### Alıntı metin:
>>>>
Halbuki örtünmeyi emreden âyete bakalım: “Mümin kadınlara da söyle: Gözlerini (harama bakmaktan) korusunlar; namus ve iffetlerini esirgesinler. Görünen kısımları müstesna olmak üzere, zinetlerini teşhir etmesinler. Baş örtülerini yakalarının üzerine (kadar) örtsünler. …” (Nur/31) Meali verilen ayette kadınların göstermemeleri emredilen ve “ziynet” yani süs tabiriyle kasd edilenin, pek çok tefsirde “kadın vücudu güzel ve çekici yaratıldığı” için yüz ve elleri dışındaki bütün bedeni olduğu beyan edilir. Kadının bu özellikleri “ziynet” sayılmıştır; Anne-baba, kardeş, evlât-yeğen gibi yakın akrabaları olan istisnalar dışındakiler için “vücudunun tamamının herkese karşı örtülmesi gerektiği” kesin olarak emredilmiştir. Ayetin devamında ise “ziynet” diye gizlediğini (örttüğü vücudunu) ayaklarını yere vurarak dikkat çekmemesi için de ayrıca uyarılmıştır.
<<<<
### Verilen bilgiler:
>>>>
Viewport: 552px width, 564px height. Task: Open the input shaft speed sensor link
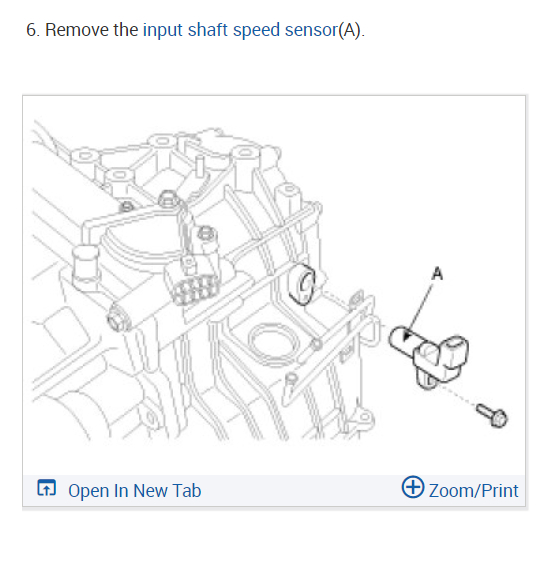point(241,30)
<<<<
### Yapılacaklar:
1. Örtünmeyle ilgili metnin “Halbuki örtünmeyi emreden” ile başlayıp “de ayrıca uyarılmıştır.” sözlerine kadar giden kısmını yeniden yaz; bu kısımda “emredilmiştir” sözcüğünü “buyrulmuştur” olarak değiştir.
2. Örtünmeyle ilgili metne göre şu soruları yanıtla:
(a) Meali verilen ayetin kaynağı nasıl gösterilmiştir?
(b) Pek çok tefsire göre “ziynet” tabiriyle bedenin hangi kısımları dışındaki bütün beden kastedilir?
(c) Ayetin devamında kadınlar, dikkat çekmemeleri için hangi davranışa karşı uyarılmıştır?
3. Örtünmeyle ilgili metni kaldığı yerden sürdür.

### Sıralı yanıtlar:
1.
Halbuki örtünmeyi emreden âyete bakalım: “Mümin kadınlara da söyle: Gözlerini (harama bakmaktan) korusunlar; namus ve iffetlerini esirgesinler. Görünen kısımları müstesna olmak üzere, zinetlerini teşhir etmesinler. Baş örtülerini yakalarının üzerine (kadar) örtsünler. …” (Nur/31) Meali verilen ayette kadınların göstermemeleri emredilen ve “ziynet” yani süs tabiriyle kasd edilenin, pek çok tefsirde “kadın vücudu güzel ve çekici yaratıldığı” için yüz ve elleri dışındaki bütün bedeni olduğu beyan edilir. Kadının bu özellikleri “ziynet” sayılmıştır; Anne-baba, kardeş, evlât-yeğen gibi yakın akrabaları olan istisnalar dışındakiler için “vücudunun tamamının herkese karşı örtülmesi gerektiği” kesin olarak buyrulmuştur. Ayetin devamında ise “ziynet” diye gizlediğini (örttüğü vücudunu) ayaklarını yere vurarak dikkat çekmemesi için de ayrıca uyarılmıştır.

2.
(a) Nur/31
(b) Yüz ve eller
(c) Ayaklarını yere vurmaya

3.
Bu husus Ebu Hureyre’den (ra) rivayet edilen bir hadis-i şerifte Peygamber Efendimizin (sav) şu mealde buyurduğu ifade olunmuş: “Ateş ehlinden (cehennem halkından) iki sınıf var ki henüz görmedim. Biri; …, Diğeri ise; Giyindiği halde çıplak olan (teni/vücudu gösteren ince elbise giyinen, bedenlerinin bir tarafı açık veya vücut hatları belli olan) … Bu kadınlar cennete giremez ve cennetin kokusunu dahi koklayamazlar.” (Müslim, Libas, 125)
Büyük hadis alimi İmam Nevevi (ra) hadiste ifâde edilen giyinik çıplaklığı “elbise olarak giyiniktirler, ancak güzelliğini göstermek için bedeninin bir kısmını açarlar. Vücudunun iç kısmını belli eden ince elbiseler giyerler. Bunlar giyinik çıplaktır” diye izah etmiş. Alimler bu bahsi birbirine yakın ifadelerle açıklamışlar. Hadis-i şerifin devamında, “giyinik çıplaklıkla” beraber sayılan diğer hususların “Allah'a taatten dışarı çıkıldığı ve başkalarını da baştan çıkarmaları” (Müslim, Cennet 53/2857, 52/2128) yani fitneye sebep oldukları veya olabilecekleri sebep olarak gösterilmiştir.
Mü’mine bir kadına, sâliha bir hanımefendiye fitne sebebi olmak yakışır mı? Halbuki bir çok ayet-i kerimede meâlen (ve bil mânâ) “Rabbim, bizi fitne sebebi kılma” diye fitneden uzak durma hususunda mü’minler uyarılmıştır.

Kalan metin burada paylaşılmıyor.